Oberlin production brings on the heat
The quickening pulse of thumping bongo-drums fills the intimate venue of Little Theater. Camera bulbs spark and pop. Gloves smack against a punching bag. A jump-rope click click clicks as tennis shoes strike the floor.
The cool voice of James Brown creeps into the theater as hips gyrate with cadenced determination. Characters materialize on all platforms of the stage, each commanding the audience’s attention in a different direction. The dialogue initiates a sequence of vocal sparing, the final component of the deep and intricate rhythm that pervades the world of identity, passion and boxing in 1959.
Directed by Carolyn Jackson Smith, the Oberlin theater department presented Oliver Mayor’s Blade to the Heat this past fall, October 3-5. The play explores the themes of cultural, sexual and personal identity against the backdrop of title fights and soul music. The script itself is powerful, though the recurring symbolism between the central character Pedro (portrayed by College senior Bacilio Mendez) and his pet pit-bull was a bit over done. The “yip-yiping” sound effect it callsed for seemed patronizing, if not cheesy.
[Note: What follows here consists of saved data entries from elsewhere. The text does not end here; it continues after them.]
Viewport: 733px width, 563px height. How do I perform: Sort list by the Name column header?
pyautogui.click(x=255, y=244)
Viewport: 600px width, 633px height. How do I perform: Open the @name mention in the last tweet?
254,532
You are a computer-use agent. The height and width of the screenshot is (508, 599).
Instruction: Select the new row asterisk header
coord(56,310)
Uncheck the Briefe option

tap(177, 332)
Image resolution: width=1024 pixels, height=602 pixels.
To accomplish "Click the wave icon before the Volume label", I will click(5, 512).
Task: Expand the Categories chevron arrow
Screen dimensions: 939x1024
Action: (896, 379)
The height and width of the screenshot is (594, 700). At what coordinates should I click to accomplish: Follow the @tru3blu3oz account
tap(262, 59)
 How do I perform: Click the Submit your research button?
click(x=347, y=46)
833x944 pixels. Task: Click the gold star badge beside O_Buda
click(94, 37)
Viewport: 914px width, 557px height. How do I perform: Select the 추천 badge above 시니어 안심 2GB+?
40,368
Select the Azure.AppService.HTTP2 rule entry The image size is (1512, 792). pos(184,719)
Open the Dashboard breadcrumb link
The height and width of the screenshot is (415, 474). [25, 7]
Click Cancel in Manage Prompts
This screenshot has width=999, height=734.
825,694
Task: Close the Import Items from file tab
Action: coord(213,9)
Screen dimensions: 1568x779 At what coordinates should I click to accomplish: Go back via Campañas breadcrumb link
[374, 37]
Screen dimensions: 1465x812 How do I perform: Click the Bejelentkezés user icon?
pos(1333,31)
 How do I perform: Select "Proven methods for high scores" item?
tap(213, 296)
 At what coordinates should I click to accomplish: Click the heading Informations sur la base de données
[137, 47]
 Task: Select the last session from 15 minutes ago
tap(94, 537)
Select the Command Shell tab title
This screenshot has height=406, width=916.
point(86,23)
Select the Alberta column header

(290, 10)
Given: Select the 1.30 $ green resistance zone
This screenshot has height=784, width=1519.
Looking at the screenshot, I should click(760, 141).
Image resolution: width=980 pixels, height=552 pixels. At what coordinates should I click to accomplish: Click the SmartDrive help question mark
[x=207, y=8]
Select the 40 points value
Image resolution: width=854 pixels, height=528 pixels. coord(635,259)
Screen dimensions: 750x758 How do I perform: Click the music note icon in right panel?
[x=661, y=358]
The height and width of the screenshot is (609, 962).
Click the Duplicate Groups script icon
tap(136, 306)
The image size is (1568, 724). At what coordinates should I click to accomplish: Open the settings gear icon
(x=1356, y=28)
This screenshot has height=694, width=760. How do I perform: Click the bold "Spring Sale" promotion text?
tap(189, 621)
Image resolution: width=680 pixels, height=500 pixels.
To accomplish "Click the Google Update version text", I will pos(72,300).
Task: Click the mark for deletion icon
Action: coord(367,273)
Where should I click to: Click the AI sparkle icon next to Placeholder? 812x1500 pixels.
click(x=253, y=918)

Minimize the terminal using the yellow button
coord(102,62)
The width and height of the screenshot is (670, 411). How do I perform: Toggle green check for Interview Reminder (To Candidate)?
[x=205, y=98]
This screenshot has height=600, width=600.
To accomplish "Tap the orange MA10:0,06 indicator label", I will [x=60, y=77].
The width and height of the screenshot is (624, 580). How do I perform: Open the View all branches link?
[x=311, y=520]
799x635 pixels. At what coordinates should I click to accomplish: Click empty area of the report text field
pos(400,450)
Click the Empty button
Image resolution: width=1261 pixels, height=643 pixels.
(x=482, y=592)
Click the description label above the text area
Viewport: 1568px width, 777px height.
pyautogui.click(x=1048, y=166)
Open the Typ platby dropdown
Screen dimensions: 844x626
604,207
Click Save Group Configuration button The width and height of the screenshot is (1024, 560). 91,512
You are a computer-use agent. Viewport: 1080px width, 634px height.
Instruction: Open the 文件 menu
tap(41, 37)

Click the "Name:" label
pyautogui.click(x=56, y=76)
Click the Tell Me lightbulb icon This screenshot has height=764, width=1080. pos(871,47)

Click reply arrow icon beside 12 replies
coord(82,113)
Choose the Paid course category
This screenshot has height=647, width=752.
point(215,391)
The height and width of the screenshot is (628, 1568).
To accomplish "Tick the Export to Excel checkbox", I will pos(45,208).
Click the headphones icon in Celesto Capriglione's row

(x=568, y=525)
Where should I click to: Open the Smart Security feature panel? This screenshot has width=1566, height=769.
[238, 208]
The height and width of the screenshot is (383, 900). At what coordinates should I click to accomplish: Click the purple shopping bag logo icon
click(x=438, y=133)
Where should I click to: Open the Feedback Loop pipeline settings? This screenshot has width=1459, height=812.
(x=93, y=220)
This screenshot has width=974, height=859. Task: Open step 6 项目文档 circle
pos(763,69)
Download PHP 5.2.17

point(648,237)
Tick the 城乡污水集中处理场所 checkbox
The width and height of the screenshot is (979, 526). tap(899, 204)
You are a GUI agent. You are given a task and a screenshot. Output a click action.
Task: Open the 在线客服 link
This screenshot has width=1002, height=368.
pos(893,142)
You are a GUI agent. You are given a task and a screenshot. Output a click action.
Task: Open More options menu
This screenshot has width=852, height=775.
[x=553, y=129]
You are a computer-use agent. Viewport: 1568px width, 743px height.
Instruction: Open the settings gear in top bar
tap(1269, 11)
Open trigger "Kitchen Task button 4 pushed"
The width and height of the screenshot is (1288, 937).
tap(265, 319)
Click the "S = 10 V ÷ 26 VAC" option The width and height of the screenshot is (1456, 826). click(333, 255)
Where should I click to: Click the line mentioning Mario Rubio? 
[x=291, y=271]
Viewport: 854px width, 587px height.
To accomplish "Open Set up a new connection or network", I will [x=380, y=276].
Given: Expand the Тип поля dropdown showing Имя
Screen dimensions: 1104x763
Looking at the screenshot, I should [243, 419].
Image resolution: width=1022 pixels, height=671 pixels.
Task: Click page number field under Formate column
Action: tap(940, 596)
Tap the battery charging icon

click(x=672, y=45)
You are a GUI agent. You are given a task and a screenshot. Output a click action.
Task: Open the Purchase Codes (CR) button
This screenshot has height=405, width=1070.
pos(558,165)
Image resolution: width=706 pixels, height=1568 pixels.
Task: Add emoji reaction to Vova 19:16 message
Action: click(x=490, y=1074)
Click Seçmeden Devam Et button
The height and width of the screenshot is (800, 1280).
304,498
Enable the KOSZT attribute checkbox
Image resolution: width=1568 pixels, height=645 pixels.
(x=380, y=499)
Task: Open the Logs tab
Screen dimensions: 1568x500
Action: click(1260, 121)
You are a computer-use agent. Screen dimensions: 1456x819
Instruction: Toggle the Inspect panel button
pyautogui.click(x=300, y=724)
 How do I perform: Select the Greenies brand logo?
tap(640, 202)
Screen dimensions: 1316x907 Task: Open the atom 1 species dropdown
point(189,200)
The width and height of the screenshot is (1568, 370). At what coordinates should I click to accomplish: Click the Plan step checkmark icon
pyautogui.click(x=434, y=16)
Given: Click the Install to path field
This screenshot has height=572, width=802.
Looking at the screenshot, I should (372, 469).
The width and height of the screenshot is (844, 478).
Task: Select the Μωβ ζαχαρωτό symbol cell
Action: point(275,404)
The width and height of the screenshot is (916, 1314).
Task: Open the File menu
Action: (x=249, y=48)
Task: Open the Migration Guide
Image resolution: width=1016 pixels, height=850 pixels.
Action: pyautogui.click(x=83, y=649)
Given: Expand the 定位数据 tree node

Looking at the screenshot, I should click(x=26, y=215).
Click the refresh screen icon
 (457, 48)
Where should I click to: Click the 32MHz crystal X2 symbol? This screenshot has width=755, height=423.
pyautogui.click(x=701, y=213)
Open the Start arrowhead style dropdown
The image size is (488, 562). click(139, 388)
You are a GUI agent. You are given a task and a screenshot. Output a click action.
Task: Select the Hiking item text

Considering the limited amount of stage space and simple set design, the blocking was interesting and dynamic: the actors never seemed idle, each movement was executed with purpose and not one scene remained static. Sound and lighting, coordinated by Richard Morris, Jr., played off of each other to create a convincing atmosphere. The throbbing beat of the bongo drums intensified during pivotal scenes, heightening suspense and drawing the audience closer to the edge of their seats.
The play is littered with accents, which, like the pace of the dialogue, wax and wane. Chemistry between most characters was strong and believable, which was fortunate considering the sexually charged undercurrents of the production and script. On the whole, energy was high and none of the individual performances failed to impress.
Mendez sweetly brought the sexually confused Pedro to life with endearing vulnerability, while College senior Melvin Jimenez portrayed larger-than-life Mantequilla with charisma and control. College first-year Diana Frame, the only female cast member, more than held her own.
Opposite Mantequilla, Frame played Sarita with an intriguing blend of compassion and attitude. The boxing matches, integral to the plot for both their symbolic and material ramifications on the characters lives, were skillfully choreographed and executed; incidence of mimed physical contact or the occsional stray fist was rare.
Little Theater’s personal atmosphere ideally lent itself to the production, which explored a host of intimate themes. Book and performance, effects and direction, boxing and soul all blended together to make Blade a production worth its salt.